Looking at the entries, say how many lines contain the string "field". Offer nothing besides the number.

--*--

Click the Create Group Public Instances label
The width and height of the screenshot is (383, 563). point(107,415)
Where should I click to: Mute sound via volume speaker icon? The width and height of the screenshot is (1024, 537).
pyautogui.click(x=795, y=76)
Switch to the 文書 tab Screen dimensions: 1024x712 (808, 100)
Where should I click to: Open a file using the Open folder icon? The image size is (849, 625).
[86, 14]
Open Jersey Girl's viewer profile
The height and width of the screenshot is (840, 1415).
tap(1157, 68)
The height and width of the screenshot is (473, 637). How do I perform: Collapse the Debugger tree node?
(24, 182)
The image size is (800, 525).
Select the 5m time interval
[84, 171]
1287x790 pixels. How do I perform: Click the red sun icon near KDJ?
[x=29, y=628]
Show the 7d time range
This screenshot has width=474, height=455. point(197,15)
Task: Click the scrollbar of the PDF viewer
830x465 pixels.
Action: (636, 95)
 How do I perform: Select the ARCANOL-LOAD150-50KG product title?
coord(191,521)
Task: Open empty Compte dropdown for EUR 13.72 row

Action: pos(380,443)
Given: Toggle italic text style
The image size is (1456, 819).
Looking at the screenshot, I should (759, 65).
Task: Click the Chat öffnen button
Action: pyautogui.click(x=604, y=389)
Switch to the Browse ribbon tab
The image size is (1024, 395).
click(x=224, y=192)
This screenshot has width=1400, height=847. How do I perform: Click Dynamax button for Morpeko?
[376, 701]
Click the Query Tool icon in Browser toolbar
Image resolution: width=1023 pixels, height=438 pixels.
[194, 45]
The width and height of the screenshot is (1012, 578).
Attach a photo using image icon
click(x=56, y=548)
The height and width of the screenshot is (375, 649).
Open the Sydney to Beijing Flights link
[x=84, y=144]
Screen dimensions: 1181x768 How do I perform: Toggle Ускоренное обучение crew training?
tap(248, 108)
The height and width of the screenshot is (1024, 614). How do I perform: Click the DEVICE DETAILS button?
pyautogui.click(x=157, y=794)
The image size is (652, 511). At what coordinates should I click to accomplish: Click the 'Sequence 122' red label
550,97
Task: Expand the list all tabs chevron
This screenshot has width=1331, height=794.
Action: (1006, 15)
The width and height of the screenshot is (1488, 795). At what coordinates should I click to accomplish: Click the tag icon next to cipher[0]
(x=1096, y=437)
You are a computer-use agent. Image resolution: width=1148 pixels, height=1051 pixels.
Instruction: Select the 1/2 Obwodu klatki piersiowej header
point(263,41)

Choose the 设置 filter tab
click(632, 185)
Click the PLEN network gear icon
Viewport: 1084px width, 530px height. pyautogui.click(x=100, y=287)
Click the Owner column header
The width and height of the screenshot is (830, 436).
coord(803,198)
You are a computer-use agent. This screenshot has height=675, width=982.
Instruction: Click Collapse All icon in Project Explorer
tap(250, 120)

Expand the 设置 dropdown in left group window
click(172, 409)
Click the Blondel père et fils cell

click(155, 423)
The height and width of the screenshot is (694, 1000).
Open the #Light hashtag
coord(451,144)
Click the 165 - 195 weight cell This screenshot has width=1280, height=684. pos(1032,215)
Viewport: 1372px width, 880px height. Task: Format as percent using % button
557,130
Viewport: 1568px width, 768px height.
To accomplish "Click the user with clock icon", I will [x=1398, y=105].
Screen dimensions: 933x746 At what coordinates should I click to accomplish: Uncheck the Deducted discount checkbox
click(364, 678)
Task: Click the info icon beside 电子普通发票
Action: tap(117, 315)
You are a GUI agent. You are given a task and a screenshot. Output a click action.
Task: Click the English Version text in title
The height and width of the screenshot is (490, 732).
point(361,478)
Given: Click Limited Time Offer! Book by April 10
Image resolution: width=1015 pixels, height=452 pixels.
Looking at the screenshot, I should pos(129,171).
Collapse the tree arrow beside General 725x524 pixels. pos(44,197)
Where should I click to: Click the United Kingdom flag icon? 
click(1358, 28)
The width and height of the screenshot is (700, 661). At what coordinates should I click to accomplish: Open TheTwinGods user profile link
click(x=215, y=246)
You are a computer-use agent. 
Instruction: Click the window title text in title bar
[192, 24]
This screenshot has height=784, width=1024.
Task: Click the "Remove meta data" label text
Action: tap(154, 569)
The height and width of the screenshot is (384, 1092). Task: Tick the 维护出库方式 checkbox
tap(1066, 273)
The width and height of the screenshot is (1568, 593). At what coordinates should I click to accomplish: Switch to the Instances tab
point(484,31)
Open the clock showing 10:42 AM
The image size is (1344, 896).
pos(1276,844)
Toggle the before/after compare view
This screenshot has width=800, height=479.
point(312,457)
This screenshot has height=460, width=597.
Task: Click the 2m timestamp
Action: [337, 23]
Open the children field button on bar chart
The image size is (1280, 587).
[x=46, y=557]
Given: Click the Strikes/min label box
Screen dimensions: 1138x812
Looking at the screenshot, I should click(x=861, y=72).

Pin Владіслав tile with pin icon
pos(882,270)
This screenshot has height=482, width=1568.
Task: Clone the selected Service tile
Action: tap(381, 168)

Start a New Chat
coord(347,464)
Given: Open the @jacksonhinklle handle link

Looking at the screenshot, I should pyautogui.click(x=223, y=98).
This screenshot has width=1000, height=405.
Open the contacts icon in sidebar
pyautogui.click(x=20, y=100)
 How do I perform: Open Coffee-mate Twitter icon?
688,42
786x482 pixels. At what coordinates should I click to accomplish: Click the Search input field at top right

--*--

Response: 2